- Ridgeway
- Interactive map of Ridgeway
- Coordinates: 42°56′S 147°17′E﻿ / ﻿42.933°S 147.283°E
- Country: Australia
- State: Tasmania
- Region: Hobart
- City: Hobart
- LGA: City of Hobart;
- Location: 7 km (4.3 mi) SW of Hobart;

Government
- • State electorate: Clark;
- • Federal division: Clark;

Population
- • Total: 175 (2016 census)
- Postcode: 7054
Suburbs around Ridgeway
| South Hobart | Cascades | Dynnyrne |
| Fern Tree | Ridgeway | Tolmans Hill |
| Neika | Kingston | Mount Nelson |

= Ridgeway, Tasmania =

Ridgeway is a suburb in Hobart, Tasmania Australia. It is 7 km south-west of the Hobart central business district. The 2016 census recorded a population of 175. .

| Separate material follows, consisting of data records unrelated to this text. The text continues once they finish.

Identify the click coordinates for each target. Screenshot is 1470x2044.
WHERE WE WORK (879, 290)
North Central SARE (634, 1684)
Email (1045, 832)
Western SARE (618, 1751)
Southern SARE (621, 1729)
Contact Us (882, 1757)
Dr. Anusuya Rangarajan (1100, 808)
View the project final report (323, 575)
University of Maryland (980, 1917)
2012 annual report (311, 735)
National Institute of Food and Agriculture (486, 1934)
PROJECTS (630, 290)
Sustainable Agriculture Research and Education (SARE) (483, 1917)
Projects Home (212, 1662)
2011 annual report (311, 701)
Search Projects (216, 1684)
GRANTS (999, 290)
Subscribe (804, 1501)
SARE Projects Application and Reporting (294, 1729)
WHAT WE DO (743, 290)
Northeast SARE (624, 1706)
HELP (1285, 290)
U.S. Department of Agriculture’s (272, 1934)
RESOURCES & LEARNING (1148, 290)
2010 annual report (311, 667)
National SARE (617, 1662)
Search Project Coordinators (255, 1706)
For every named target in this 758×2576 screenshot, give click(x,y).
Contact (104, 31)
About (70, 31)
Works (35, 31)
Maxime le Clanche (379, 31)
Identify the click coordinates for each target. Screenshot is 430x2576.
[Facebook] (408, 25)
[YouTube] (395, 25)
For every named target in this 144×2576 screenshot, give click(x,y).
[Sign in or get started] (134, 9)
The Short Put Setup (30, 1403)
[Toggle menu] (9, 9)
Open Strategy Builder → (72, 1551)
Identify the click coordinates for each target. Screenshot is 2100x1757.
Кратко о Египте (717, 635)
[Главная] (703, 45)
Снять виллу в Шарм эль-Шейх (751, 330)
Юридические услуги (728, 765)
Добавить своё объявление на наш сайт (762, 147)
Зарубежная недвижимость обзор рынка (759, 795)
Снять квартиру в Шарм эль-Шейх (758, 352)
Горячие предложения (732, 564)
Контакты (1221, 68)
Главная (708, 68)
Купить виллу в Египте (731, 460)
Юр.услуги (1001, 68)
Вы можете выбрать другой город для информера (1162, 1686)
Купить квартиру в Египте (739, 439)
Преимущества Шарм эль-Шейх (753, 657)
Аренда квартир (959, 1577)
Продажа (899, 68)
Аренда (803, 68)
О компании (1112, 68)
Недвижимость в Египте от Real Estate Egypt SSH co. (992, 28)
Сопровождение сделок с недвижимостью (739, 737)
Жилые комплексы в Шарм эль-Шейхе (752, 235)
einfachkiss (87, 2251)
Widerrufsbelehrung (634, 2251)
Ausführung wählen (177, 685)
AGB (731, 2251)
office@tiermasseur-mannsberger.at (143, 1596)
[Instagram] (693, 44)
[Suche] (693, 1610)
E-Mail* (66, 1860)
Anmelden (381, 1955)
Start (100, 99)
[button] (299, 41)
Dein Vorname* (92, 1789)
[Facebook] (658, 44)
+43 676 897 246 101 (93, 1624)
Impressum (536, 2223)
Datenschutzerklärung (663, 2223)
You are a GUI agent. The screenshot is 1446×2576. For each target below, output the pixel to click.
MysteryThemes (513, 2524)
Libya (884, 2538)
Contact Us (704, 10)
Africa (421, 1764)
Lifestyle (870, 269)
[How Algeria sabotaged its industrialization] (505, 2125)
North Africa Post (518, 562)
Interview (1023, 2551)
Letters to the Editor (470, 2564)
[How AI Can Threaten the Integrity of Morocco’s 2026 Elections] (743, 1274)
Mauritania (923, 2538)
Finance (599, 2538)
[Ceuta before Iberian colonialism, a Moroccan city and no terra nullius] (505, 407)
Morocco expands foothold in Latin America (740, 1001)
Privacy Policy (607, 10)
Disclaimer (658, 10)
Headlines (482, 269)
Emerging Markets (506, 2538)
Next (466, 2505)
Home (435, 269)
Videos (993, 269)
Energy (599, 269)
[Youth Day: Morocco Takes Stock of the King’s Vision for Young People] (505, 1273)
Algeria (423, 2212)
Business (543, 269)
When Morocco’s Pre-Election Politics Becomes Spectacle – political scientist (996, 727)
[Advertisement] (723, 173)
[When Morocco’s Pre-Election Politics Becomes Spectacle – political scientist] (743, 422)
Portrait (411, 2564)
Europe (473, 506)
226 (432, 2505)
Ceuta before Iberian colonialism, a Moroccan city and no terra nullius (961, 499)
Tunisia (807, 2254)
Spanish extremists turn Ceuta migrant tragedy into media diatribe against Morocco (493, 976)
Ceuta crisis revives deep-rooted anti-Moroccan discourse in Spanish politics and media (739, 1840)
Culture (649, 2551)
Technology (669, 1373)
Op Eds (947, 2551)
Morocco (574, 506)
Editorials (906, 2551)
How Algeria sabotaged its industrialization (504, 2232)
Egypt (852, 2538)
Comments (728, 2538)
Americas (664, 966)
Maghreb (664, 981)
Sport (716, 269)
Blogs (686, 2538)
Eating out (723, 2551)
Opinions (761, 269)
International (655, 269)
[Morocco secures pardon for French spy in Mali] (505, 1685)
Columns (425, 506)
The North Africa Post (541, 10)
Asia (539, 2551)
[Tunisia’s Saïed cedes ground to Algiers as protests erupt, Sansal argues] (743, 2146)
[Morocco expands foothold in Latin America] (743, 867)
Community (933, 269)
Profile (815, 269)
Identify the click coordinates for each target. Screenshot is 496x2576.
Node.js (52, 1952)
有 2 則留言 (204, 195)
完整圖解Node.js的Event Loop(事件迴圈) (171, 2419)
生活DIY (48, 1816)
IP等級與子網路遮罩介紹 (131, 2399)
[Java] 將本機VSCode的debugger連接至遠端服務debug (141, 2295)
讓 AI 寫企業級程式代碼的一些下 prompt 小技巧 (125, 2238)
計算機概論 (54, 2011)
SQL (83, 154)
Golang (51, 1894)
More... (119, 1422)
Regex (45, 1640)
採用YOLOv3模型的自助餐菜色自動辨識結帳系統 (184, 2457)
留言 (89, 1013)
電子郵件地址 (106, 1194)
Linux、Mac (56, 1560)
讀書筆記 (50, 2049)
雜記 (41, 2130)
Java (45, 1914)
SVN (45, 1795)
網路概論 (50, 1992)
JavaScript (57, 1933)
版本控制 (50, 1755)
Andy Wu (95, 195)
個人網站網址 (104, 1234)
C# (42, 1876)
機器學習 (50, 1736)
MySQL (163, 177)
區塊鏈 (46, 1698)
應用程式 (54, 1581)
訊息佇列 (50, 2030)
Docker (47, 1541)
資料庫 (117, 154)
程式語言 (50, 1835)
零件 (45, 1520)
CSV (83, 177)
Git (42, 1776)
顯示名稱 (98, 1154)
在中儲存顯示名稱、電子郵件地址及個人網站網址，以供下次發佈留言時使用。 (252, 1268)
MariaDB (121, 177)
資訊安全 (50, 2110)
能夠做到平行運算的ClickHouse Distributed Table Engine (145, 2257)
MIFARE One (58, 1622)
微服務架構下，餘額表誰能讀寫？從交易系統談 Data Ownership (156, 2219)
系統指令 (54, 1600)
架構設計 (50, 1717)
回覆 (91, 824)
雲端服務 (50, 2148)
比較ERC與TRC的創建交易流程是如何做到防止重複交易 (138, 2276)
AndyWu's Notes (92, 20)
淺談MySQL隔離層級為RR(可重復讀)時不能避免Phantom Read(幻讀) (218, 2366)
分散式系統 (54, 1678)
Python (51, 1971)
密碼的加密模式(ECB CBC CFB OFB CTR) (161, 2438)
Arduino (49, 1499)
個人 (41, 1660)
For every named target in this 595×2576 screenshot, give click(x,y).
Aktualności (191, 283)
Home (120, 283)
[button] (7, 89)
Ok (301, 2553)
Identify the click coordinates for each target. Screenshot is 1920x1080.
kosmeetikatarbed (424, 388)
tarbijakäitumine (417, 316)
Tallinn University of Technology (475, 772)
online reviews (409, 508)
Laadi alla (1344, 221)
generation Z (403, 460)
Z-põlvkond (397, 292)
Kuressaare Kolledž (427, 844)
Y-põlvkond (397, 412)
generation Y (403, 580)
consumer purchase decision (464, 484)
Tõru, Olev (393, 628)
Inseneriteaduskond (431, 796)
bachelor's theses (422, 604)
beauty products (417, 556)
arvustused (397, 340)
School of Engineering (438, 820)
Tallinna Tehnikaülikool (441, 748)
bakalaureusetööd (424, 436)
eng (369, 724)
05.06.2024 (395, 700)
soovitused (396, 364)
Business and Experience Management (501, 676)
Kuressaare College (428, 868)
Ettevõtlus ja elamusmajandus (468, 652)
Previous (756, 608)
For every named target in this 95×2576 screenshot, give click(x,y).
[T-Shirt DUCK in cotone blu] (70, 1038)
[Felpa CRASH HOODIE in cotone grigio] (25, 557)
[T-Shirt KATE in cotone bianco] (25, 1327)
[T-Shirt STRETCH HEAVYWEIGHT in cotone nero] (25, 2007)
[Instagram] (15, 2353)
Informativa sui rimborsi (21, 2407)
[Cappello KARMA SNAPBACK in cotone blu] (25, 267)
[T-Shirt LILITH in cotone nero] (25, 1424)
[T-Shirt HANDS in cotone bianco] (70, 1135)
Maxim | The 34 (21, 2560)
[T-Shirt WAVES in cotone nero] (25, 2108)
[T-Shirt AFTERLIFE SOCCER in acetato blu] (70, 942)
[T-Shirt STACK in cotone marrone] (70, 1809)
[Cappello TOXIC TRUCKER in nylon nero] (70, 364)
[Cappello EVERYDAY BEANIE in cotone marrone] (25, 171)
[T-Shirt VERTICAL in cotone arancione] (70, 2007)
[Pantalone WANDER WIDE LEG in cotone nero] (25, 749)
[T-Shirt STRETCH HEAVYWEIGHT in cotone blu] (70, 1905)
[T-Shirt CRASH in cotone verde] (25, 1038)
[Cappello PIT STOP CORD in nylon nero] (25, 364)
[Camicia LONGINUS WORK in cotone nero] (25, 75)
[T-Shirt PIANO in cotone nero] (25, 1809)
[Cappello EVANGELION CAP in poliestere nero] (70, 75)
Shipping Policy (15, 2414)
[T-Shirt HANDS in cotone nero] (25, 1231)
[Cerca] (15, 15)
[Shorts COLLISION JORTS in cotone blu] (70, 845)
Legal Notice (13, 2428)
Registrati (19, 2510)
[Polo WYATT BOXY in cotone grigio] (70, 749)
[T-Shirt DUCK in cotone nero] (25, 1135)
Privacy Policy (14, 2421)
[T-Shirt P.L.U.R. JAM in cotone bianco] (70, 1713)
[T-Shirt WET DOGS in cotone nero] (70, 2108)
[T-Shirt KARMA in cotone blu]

In Ridgeway there are two plant nurseries (Plants of Tasmania Nursery and Island Bonsai), and a small number of homes. Prior to the 1967 bushfires, Ridgeway was a market garden area with its own school and church. There also used to be another nursery next to Plants of Tasmania.

==History==
Ridgeway was gazetted as a locality in 1963.

==Geography==
Sandy Bay Rivulet forms the north-western boundary, while Dunns Creek forms part of the south-eastern.

==Road infrastructure==
Route B64 (Huon Road) runs along the western boundary, from where Chimney Pot Hill Road provides access to the locality.